Why is the BBC getting such a kicking?
Most of Jimmy Savile's career was spent at the BBC and there are widespread suspicions that senior staff at the corporation may have failed to act on complaints about the presenter because of his status. But the more dangerous questions around the BBC concern much more recent events – specifically the decision to drop a six-week investigation into the presenter by Newsnight in December 2011.
Why was the Newsnight programme dropped?
We're not sure. The BBC says 'editorial reasons'. That could mean anything, but it usually suggests the sources didn't stack up. A Panorama programme tonight will show how Newsnight editor Peter Rippon went from laying the ground for transmission to getting jitters five days later and dropping it altogether not long after that. Email communications show Rippon became concerned with whether the Crown Prosecution Service (CPS) dropped the case because Savile was old and frail or because of lack of evidence. When the CPS said it was the latter – contrary to the statements of the alleged victims - Rippon pulled the show. Respected investigative reporter Meirion Jones, who worked on the programme, said it was always about whether Savile was a paedophile, not the police investigations. The suspicion is that Rippon was lent on.
There is some evidence for this, although it is hardly of the slam-dunk variety. On December 2nd, a day after Rippon pulled editing on the programme, head of news Helen Boaden toldEntwistle - then director of BBC Vision and now director-general of the BBC – that broadcasting the film would ruin their Christmas schedule, which included some tributes to the recently deceased presenter. On the other hand, Rippon may have felt the alleged victims Newsnight had interviewed were not reliable enough to depend on exclusively for a programme taking on a recently-deceased national treasure. The contradiction between their account of the CPS investigation and that of prosecutors themselves could have been the final straw.
What is the BBC doing now?
Entwistle is having a baptism of fire as the new director-general. He has launched two internal inquiries at the BBC using external leads. The first is on the matter of the Newsnight investigation, the second on the culture of the BBC which allowed Savile to get away with it. The latter must wait until the police investigation is completed before it can start its work. A third strand to the inquiries will look into allegations of sexism and harassment at the BBC.

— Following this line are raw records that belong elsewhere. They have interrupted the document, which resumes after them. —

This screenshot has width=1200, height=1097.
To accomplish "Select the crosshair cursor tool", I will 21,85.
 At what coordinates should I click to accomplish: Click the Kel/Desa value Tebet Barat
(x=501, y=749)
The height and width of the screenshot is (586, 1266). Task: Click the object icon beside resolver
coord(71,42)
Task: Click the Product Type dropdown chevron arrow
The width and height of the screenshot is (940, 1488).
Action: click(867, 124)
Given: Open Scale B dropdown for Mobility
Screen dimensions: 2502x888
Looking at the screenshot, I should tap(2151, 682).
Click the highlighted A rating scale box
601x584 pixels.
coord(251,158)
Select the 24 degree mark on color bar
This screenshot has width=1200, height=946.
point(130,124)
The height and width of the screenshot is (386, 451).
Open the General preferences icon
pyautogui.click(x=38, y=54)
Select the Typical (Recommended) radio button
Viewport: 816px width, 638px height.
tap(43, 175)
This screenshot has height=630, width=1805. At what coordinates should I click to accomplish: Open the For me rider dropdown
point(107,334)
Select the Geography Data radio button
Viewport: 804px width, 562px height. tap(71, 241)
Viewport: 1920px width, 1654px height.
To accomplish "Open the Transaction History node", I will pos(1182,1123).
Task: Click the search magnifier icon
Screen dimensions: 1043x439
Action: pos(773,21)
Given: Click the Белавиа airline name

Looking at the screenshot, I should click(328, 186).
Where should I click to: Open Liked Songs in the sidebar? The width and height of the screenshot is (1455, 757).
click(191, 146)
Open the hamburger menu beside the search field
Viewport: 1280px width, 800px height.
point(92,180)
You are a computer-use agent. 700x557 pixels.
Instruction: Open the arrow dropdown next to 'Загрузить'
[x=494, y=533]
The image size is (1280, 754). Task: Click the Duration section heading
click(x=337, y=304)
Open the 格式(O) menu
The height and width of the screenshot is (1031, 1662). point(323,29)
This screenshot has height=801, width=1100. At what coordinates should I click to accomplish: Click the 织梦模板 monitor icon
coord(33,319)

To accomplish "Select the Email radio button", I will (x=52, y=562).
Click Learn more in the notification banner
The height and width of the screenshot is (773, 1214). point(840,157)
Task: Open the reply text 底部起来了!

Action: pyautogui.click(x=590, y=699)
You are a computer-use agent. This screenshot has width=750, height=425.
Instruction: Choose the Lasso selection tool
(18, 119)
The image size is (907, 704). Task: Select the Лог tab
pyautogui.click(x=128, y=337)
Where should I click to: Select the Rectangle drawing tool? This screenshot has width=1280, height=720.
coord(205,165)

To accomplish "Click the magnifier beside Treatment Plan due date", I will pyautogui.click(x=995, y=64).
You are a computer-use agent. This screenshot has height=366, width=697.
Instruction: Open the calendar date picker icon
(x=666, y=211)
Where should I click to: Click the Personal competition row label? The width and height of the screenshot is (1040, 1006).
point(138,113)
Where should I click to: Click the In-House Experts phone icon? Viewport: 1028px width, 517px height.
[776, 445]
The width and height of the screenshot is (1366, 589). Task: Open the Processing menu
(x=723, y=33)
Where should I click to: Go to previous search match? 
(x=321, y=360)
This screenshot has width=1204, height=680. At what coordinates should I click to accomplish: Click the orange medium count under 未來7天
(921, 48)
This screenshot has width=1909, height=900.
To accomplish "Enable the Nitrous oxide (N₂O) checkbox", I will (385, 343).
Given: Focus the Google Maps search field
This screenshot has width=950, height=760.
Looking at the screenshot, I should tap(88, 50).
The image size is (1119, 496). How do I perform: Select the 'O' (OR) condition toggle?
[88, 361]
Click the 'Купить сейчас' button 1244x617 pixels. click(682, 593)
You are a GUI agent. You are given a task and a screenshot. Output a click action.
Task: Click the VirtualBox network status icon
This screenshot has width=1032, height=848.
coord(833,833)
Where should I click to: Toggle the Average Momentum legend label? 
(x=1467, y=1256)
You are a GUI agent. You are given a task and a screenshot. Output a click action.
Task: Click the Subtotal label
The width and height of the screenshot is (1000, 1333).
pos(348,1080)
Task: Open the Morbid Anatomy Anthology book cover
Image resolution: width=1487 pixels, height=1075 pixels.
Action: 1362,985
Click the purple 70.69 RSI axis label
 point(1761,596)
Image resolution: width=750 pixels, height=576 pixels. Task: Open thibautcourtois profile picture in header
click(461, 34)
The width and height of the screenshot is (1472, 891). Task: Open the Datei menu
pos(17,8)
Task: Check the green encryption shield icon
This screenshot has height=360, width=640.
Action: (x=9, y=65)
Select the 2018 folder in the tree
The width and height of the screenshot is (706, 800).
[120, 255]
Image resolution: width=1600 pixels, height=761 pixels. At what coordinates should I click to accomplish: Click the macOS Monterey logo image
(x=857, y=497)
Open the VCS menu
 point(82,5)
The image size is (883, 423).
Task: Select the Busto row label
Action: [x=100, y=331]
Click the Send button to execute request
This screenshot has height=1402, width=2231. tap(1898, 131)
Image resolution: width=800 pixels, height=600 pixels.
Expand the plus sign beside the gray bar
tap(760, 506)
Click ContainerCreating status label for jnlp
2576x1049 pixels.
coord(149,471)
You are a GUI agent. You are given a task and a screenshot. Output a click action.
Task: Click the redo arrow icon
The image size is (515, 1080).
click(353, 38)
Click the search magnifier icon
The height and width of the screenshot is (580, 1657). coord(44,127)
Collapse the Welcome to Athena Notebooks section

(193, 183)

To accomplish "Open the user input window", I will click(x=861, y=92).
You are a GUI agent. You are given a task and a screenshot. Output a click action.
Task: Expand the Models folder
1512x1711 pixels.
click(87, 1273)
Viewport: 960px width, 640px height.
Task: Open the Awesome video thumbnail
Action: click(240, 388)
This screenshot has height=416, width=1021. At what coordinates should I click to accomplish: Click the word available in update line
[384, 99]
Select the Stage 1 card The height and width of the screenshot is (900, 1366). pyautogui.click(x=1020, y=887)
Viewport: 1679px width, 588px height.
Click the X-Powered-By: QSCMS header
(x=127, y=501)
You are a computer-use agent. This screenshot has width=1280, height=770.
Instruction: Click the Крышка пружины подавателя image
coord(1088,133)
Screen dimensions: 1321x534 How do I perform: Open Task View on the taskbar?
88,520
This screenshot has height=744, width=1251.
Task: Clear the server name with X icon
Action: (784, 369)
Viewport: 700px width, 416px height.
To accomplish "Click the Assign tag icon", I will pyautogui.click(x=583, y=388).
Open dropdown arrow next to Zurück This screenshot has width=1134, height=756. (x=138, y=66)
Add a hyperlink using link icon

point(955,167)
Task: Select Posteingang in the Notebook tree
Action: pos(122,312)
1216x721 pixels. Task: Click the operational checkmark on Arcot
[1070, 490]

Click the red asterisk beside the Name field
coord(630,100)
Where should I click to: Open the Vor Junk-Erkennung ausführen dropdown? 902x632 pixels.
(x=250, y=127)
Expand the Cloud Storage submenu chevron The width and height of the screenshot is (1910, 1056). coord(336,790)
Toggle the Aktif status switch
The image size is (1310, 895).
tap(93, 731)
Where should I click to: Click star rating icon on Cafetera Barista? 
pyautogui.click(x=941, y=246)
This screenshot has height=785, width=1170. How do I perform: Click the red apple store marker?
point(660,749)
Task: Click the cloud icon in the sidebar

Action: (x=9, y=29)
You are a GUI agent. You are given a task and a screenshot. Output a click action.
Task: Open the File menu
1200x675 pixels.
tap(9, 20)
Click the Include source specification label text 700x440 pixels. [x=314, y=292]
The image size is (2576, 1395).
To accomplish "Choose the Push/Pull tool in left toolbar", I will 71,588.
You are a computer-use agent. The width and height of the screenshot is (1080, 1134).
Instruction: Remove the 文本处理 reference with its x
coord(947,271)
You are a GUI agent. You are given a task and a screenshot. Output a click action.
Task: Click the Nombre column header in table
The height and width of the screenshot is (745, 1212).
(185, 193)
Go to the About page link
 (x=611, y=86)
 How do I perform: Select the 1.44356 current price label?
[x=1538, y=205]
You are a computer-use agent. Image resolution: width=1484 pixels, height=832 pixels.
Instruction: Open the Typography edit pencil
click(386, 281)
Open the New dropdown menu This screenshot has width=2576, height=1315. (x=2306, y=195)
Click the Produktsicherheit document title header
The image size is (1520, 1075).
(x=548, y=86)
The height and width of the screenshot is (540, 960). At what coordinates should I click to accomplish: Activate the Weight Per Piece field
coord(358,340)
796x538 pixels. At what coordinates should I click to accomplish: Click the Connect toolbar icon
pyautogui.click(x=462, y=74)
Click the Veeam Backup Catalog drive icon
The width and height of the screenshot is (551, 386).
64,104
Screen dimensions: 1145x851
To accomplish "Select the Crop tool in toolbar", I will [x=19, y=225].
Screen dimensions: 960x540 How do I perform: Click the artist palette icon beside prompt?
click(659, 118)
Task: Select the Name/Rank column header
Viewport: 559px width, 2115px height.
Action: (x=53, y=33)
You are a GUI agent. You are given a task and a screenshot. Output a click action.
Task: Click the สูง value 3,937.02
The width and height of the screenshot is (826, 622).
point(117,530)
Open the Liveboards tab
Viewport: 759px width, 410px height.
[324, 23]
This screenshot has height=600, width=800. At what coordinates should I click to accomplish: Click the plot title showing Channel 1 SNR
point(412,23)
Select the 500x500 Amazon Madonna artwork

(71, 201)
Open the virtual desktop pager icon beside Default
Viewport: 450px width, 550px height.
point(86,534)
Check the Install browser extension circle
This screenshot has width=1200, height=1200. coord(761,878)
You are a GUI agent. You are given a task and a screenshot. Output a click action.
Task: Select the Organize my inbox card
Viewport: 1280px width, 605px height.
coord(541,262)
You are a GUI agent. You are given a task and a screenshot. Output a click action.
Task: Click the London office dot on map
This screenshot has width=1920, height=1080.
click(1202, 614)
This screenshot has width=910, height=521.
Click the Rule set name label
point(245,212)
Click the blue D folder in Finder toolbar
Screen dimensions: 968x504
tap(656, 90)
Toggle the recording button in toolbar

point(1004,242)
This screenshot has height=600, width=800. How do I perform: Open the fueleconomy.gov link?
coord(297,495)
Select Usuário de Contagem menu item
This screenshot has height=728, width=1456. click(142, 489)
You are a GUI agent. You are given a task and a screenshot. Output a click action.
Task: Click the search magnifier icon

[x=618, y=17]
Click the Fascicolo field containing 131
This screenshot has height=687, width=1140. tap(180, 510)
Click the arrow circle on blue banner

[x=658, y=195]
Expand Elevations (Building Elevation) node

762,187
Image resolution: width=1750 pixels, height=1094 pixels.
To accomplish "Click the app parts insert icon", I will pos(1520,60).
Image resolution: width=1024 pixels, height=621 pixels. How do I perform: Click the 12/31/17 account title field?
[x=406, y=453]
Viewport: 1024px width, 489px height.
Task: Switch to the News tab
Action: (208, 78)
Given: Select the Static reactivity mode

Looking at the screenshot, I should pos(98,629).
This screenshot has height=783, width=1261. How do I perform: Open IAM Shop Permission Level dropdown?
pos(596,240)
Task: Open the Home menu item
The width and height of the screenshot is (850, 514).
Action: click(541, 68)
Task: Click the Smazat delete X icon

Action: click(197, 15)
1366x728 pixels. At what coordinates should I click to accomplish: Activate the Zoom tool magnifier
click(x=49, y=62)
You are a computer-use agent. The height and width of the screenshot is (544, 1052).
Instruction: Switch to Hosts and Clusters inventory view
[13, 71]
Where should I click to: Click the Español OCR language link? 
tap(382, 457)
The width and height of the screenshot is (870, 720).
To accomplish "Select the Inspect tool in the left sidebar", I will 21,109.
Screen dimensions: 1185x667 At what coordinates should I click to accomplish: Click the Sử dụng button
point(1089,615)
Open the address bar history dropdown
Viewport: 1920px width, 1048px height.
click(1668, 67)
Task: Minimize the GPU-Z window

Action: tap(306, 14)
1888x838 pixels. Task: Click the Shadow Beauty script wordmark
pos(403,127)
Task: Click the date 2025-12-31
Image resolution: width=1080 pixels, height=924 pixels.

Can the BBC survive the row?
Veteran BBC man John Simpson dubbed the row the "worst crisis that I can remember in my nearly 50 years at the BBC". That is not an exaggeration. As Simpson points out, the BBC is one of the most trusted institutions in the country and the questions coming its way could damage that relationship. The BBC response since the Newsnight story broke has been less than encouraging. Rippon wrote on a BBC blog that the programme only interviewed women who had already spoken to police and that no new information had been uncovered - both points denied by Jones. Entwistle's claim in a staff memo that the Newsnight investigation was an assessment of the police inquiries was also probably false – researchers say it was into whether Savile was a paedophile. As things stand, the allegations are not definitive enough to ruin the BBC's reputation, but if new scandals emerge the corporation could find itself in a very dangerous place indeed.
Who else has questions to answer?
The BBC is obviously the centre of the scandal because it was Savile's employer, but suspicions around the presenter were present in all quarter of the media industry. A Sun investigation was reportedly called off because journalists were wary of attacking a national treasure without sufficient evidence. The Department of Health is running an investigation in to how Savile was allowed to lead a taskforce on management of the high security psychiatric hospital Broadmoor in 1998. Edwina Currie was responsible for that decision and is facing questions of her own.
What happens next?
Entwistle will answer questions in front of the culture, media and sport committee in parliament tomorrow. His answers may set the scene for the next chapter of the row.